In the aftermath of Aliahna’s disappearance, Souders and her family spoke frequently to the media, making pleas for anyone with information about where she might be to come forward.
But once the girl’s body was found, once police connected a family friend to her killing and once Souders’ living situation came under heavy public scrutiny, the interviews ceased.
When the family came to Fort Wayne, they settled into what was then called the Northway mobile home park. Nestled in a wooded area at Diebold Road and North Clinton Street, the park was – and still is – a haven for sex offenders.
At the time of Aliahna’s killing, there were 15 sex offenders living in the two dozen or so units, including Aliahna’s grandfather, who had previously been convicted of child molesting.
Michael Len Plumadore lived with Aliahna’s grandfather in the trailer park, and he became someone the nation and police would fixate on once the girl disappeared.
Then 39, Plumadore took care of Aliahna’s ailing grandfather during the final months of his life, until the man died in early December of last year.
In that time, Plumadore became so close to Aliahna’s family that the kids called him “Uncle Mike.” Souders even described him in interviews as someone who was “like a brother” to her.
What is not clear is whether they knew of Plumadore’s past.
Although he was never convicted of a sex crime, an Iowa woman once accused Plumadore of stalking and sexually harassing her 13-year-old daughter in 2010.
He had other run-ins with the law, as well, most notably for auto theft in North Carolina.
Souders left Plumadore in charge of her children for about a week last December while she suffered from illness, she told police and media.
Soon after the girl’s disappearance, the public began asking how she could live in such a trailer park with so many sex offenders around, and more importantly, how she could leave her children with a man like Plumadore.
Either late Dec. 22 or early Dec. 23, Plumadore took a brick to Aliahna’s head while she was at the doorstep of his trailer, he later told police.
While he admitted to the crime in court in exchange for a plea deal that offered him life in prison without the possibility of parole, he never revealed why he killed the girl.

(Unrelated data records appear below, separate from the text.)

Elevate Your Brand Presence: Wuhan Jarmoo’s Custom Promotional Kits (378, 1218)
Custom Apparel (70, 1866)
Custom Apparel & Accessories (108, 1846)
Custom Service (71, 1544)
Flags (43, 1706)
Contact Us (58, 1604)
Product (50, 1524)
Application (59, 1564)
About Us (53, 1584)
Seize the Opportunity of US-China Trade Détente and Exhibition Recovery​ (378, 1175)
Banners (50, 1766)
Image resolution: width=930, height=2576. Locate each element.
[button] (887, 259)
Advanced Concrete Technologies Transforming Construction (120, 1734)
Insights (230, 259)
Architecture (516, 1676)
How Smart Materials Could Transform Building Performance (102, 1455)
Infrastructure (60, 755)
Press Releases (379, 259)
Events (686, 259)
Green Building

This allowed speculation and theories about what led to the killing to run rampant in the year since.
Those who found his Facebook page after Aliahna went missing noticed that most of his 600 “friends” were young girls or women with scantily clad profile pictures.
Others simply drew conclusions by pointing out the fact he lived with a convicted sex offender.
Since his arrest, Plumadore has not agreed to an interview with the media. He’s serving his time at the Wabash Valley Correctional Facility, according to Indiana’s prison records.
And Souders has remained largely silent.
At one point, her other children were taken by the state and she was attempting to get them back. Whether she succeeded is not known.
The trailer park where the killing happened still stands one year later.
Located near the Carmike Cinema on Dupont Road, it went up for auction last spring, with its sellers touting the area as prime for business development.
But it did not sell.
The owners, who did not return a call to comment, changed its name to Dupont Triangle and created a new website advertising the area as a “relaxing, beautifully landscaped community for all renters to enjoy.”
Still, just as in the days leading up to Aliahna’s disappearance, it is filled with older and in some cases decrepit trailers, some of which are crumbling or in disrepair.
And the park’s location away from public parks or schools is attractive to sex offenders, who are limited by state law as to where they can live.
Now 24 sex offenders live there, according to county records.
It’s a year later, and things look as they always do.